### Instructions to follow
Each entry must be printed again without a single change.

>>

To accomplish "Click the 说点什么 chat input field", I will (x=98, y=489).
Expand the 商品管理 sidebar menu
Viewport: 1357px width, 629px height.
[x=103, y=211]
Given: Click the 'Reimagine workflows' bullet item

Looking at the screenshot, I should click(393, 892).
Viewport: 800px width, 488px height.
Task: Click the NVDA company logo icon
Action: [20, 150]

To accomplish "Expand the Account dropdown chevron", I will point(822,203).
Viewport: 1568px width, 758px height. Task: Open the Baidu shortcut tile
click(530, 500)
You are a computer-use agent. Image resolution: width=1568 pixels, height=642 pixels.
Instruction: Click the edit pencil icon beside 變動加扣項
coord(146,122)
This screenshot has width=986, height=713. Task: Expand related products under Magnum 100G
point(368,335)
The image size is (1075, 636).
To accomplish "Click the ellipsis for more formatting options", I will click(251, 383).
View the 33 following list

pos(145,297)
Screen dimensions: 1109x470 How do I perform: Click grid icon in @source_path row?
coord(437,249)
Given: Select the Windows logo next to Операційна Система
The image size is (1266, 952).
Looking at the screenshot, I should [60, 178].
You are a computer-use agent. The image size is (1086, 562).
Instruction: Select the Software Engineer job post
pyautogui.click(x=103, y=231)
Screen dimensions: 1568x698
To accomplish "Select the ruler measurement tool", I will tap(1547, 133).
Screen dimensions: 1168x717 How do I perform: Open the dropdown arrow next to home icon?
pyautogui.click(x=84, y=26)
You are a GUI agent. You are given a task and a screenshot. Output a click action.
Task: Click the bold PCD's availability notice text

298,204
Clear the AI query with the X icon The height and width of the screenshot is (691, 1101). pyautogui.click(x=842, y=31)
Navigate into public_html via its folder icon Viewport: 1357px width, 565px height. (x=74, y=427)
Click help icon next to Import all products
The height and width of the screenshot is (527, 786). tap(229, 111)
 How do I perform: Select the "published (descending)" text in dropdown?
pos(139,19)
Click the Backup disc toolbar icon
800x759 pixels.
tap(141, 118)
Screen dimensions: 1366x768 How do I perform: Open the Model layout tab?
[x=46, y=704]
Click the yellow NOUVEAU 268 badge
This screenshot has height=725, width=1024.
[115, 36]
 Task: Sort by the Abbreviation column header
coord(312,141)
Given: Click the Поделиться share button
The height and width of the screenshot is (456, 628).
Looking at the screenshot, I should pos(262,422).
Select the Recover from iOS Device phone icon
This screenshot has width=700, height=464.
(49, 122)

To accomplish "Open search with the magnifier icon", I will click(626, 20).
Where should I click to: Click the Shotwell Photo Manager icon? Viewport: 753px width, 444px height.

<<

### Task answer
To accomplish "Click the 说点什么 chat input field", I will (x=98, y=489).
Expand the 商品管理 sidebar menu
Viewport: 1357px width, 629px height.
[x=103, y=211]
Given: Click the 'Reimagine workflows' bullet item

Looking at the screenshot, I should click(393, 892).
Viewport: 800px width, 488px height.
Task: Click the NVDA company logo icon
Action: [20, 150]

To accomplish "Expand the Account dropdown chevron", I will point(822,203).
Viewport: 1568px width, 758px height. Task: Open the Baidu shortcut tile
click(530, 500)
You are a computer-use agent. Image resolution: width=1568 pixels, height=642 pixels.
Instruction: Click the edit pencil icon beside 變動加扣項
coord(146,122)
This screenshot has width=986, height=713. Task: Expand related products under Magnum 100G
point(368,335)
The image size is (1075, 636).
To accomplish "Click the ellipsis for more formatting options", I will click(251, 383).
View the 33 following list

pos(145,297)
Screen dimensions: 1109x470 How do I perform: Click grid icon in @source_path row?
coord(437,249)
Given: Select the Windows logo next to Операційна Система
The image size is (1266, 952).
Looking at the screenshot, I should [60, 178].
You are a computer-use agent. The image size is (1086, 562).
Instruction: Select the Software Engineer job post
pyautogui.click(x=103, y=231)
Screen dimensions: 1568x698
To accomplish "Select the ruler measurement tool", I will tap(1547, 133).
Screen dimensions: 1168x717 How do I perform: Open the dropdown arrow next to home icon?
pyautogui.click(x=84, y=26)
You are a GUI agent. You are given a task and a screenshot. Output a click action.
Task: Click the bold PCD's availability notice text

298,204
Clear the AI query with the X icon The height and width of the screenshot is (691, 1101). pyautogui.click(x=842, y=31)
Navigate into public_html via its folder icon Viewport: 1357px width, 565px height. (x=74, y=427)
Click help icon next to Import all products
The height and width of the screenshot is (527, 786). tap(229, 111)
 How do I perform: Select the "published (descending)" text in dropdown?
pos(139,19)
Click the Backup disc toolbar icon
800x759 pixels.
tap(141, 118)
Screen dimensions: 1366x768 How do I perform: Open the Model layout tab?
[x=46, y=704]
Click the yellow NOUVEAU 268 badge
This screenshot has height=725, width=1024.
[115, 36]
 Task: Sort by the Abbreviation column header
coord(312,141)
Given: Click the Поделиться share button
The height and width of the screenshot is (456, 628).
Looking at the screenshot, I should pos(262,422).
Select the Recover from iOS Device phone icon
This screenshot has width=700, height=464.
(49, 122)

To accomplish "Open search with the magnifier icon", I will click(626, 20).
Where should I click to: Click the Shotwell Photo Manager icon? Viewport: 753px width, 444px height.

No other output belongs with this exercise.